Liège, Belgique, décembre 2015
  
VII
La bonne action de Noël du tavernier

       Fermez la bouche en mangeant et ouvrez les oreilles pour écouter, une histoire arrive.
      Cette histoire se déroula dans une taverne que je connaissais bien, puisque c’était la mienne. C’était la nuit avant Noël, dans un bourg qui ne figure sur aucune carte. On ne peut pas dire que tout y était calme. Il y avait tellement de bruit que l’on se serait cru sur la place du marché un jour d’été.
       Quelle heure pouvait-il bien être quand tout commença ? Peut-être 22 heures ? Bref ! Les chaussettes de nos enfants bien sages étaient pendues à la cheminée qui se trouvait dans le fond de la salle. Les enfants, avec leur maman, attendaient le Père Noël. Allait-il arriver ?
       23 heures et demie.
       À présent, les enfants blottis dans leur lit bien au chaud rêvaient de friandises, de bonbons, de gâteaux.
       Je me souvenais avoir fait comme eux, autrefois. Ma femme, sous son fichu, et, moi sous mon bonnet, nous étions prêts depuis longtemps à passer de longues nuits d’hiver dans le froid. Je travaillais à la mine, c’était le temps de Germinal, pour tout dire : mon salaire était mince et il m’était souvent difficile de joindre les deux bouts, en fin de mois, pour nourrir ma famille.
       La taverne m’avait été remise pour une bouchée de pain par la femme d’un mineur resté au fond après un coup de grisou, il y avait de cela un an. J’avais bien voulu donner le prix fort mais l’épouse avait protesté expliquant ne plus vouloir se rappeler la moindre chose concernant la mine et la taverne. Fut-ce pour de l’argent.
       Nous avions trois enfants, deux filles et un garçon, aujourd’hui tous mariés et ayant tous les trois des situations enviables à la ville toute proche. Ce que nous appelons : la grande ville !
       Donc, à cette époque lointaine, accoudés au zinc, on attendait le Père Noël. Bientôt, dehors, il y aurait un grand bruit, les enfants sauteraient de leur lit et allaient courir à la fenêtre ; puis, ils écarteraient les volets, ouvriraient grand la croisée. Pour eux, ce serait Noël !
       Pas pour tout le monde. Je demandai au client le moins soûl de la taverne de me remplacer.
       La lune sous la neige brillait comme en plein jour. Je sortis un paquet sous le bras. Il était près depuis deux jours.

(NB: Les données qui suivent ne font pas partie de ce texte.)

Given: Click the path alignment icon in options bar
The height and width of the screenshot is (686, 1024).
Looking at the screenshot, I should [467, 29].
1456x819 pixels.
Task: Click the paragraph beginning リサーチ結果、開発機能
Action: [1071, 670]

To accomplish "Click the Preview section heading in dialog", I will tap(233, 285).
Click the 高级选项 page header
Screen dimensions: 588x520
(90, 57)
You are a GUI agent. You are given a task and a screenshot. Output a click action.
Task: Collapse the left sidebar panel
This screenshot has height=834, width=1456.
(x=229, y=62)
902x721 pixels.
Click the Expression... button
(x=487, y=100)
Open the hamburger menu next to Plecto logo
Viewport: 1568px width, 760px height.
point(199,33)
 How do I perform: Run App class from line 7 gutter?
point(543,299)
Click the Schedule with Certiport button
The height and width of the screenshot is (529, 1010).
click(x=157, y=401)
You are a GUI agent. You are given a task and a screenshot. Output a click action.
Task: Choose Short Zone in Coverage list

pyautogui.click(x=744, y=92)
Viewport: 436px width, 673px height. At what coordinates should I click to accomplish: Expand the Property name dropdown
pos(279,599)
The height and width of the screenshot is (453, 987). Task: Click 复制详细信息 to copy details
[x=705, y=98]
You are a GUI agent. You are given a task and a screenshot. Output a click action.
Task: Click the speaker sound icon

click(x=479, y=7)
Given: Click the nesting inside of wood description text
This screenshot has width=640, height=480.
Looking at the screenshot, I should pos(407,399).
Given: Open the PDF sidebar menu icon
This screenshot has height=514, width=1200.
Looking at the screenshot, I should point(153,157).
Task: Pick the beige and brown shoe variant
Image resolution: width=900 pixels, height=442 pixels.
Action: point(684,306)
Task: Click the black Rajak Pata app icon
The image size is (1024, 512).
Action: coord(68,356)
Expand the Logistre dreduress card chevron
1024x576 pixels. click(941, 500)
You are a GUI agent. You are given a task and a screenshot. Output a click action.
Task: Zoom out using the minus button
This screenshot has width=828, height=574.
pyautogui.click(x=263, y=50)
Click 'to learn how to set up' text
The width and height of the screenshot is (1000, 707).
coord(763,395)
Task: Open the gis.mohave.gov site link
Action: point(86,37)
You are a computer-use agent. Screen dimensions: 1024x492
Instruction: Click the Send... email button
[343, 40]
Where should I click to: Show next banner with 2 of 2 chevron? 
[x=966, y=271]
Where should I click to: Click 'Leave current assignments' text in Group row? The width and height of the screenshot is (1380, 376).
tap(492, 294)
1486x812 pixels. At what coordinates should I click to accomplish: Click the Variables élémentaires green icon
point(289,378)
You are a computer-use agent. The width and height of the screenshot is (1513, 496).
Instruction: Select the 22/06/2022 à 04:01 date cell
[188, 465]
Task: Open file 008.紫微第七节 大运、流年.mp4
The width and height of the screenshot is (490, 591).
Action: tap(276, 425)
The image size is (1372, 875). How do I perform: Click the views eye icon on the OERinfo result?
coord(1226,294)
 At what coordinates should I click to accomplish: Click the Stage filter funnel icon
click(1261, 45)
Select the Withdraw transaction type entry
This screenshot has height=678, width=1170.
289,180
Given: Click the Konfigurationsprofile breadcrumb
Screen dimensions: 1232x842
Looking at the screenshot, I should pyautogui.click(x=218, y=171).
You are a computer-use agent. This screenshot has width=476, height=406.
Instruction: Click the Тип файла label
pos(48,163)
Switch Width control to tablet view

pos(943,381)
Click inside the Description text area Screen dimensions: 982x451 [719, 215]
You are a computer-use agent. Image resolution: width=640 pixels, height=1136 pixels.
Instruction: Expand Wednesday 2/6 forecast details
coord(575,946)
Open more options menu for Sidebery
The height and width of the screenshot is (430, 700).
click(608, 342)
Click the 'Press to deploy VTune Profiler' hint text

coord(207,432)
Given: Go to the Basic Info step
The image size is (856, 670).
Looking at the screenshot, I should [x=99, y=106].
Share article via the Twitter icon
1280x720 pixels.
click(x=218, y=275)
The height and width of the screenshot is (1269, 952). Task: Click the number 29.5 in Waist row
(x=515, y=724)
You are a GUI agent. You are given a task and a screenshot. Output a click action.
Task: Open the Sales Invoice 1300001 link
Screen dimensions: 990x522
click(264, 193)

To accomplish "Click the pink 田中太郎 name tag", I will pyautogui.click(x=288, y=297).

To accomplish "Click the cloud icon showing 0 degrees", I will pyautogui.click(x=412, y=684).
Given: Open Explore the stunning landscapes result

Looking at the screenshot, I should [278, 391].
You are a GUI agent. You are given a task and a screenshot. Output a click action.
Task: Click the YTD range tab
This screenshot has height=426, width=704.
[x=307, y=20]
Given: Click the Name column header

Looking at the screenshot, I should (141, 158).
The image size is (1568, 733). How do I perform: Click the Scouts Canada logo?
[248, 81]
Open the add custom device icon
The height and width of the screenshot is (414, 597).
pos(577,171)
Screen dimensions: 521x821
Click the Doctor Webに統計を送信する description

Je marchais péniblement, soulevant avec difficulté mes pieds de la neige. Ils me conduisirent à plus de deux kilomètres de la taverne. Mes yeux piquaient, le vent était glacial, la neige continuait à tomber d’abondance.
       Je m’arrêtai devant une pauvre porte d’un vilain vert recouverte de neige et frappai. Le visage de madame Gilbert, la veuve de mon ami mineur, se montra enfin, quand je déclarai mon identité plusieurs fois. Le front de ce visage maigre se plissa et, effrayée, madame Gilbert me demanda s’il était arrivé quelque malheur à ma femme ou aux enfants.
       Je lui répondis par la négative ; je lui tendis l’énorme paquet plein de victuailles et de cadeaux et repris ma route en sens inverse sans mot dire.
       Alors, parut à mon regard émerveillé, un minuscule traîneau et huit tous petits rennes conduits par un bonhomme si vif et si léger qu’en un instant je su que c’était le Père Noël !
       J’aurais juré qu’il me remerciait !
       Je ne me souviens plus si, plus rapides que des aigles, ses coursiers galopaient ? Les appelait-il ? Peut-être criait-il :
      ––Allez Fougueux, allez Danseur, Fringant et puis Renarde, En avant Comète ! Cupidon en avant, Tonnerre, Éclair, allons, allons Au-dessus des porches, par delà les murs ! Allez ! Allez plus vite encore !
       Comme des feuilles mortes poussées par le vent, passant les obstacles, traversant le ciel, les coursiers volaient au-dessus des toits, tirant le traîneau rempli de jouets. Et, en un clin d’œil, il se peut que j’entendisse sur les toits des maisons le bruit de leurs sabots qui caracolaient.
       L’instant qui suivit le Père Noël d’un bond descendait-il par les cheminées ?
       Je crois qu’il portait une fourrure de la tête aux pieds, couverte de cendres et de suie, et, sur son dos, il avait une hotte pleine de jouets comme un colporteur avec ses paquets.
       Ses yeux scintillaient de bonheur, ses joues étaient roses, son nez rouge cerise, on voyait son petit sourire à travers sa barbe blanche comme neige.
       Un tuyau de pipe entre les dents, un voile de fumée autour de la tête, un large visage, un petit ventre tout rond qui remuait quand il riait ; il était joufflu et rebondi comme un vieux lutin. Je n’ai pu m’empêcher de rire en le voyant et d’un simple clin d’œil, d’un signe de la tête il me fit savoir que je ne rêvais pas : c’était lui !
       Puis, sans dire un mot, je compris qu’il s’était mis à l’ouvrage et avait remplit les chaussettes de mes enfants. Il se retourna, se frotta le nez et d’un petit geste repartit pour d’autres cheminées.
       Une fois les cadeaux déposés, il sifflait son attelage, puis reprenait son traîneau et les voilà tous repartis plus légers encore que des plumes.
       Et, dans l’air, j’entendis avant qu’ils disparaissent :
       –– Joyeux Noël à tous et à toute une bonne nuit ! »
       Aujourd’hui, des membres de la famille entrent avec des paquets remplis de cadeaux, ils essayent de jouer au Père Noël, sans y parvenir, ils me découragent avec leurs grands airs.
       Pour moi, la nuit est venue. Tout à l’heure, j’irai me coucher, ma courte Nouvelle est terminée.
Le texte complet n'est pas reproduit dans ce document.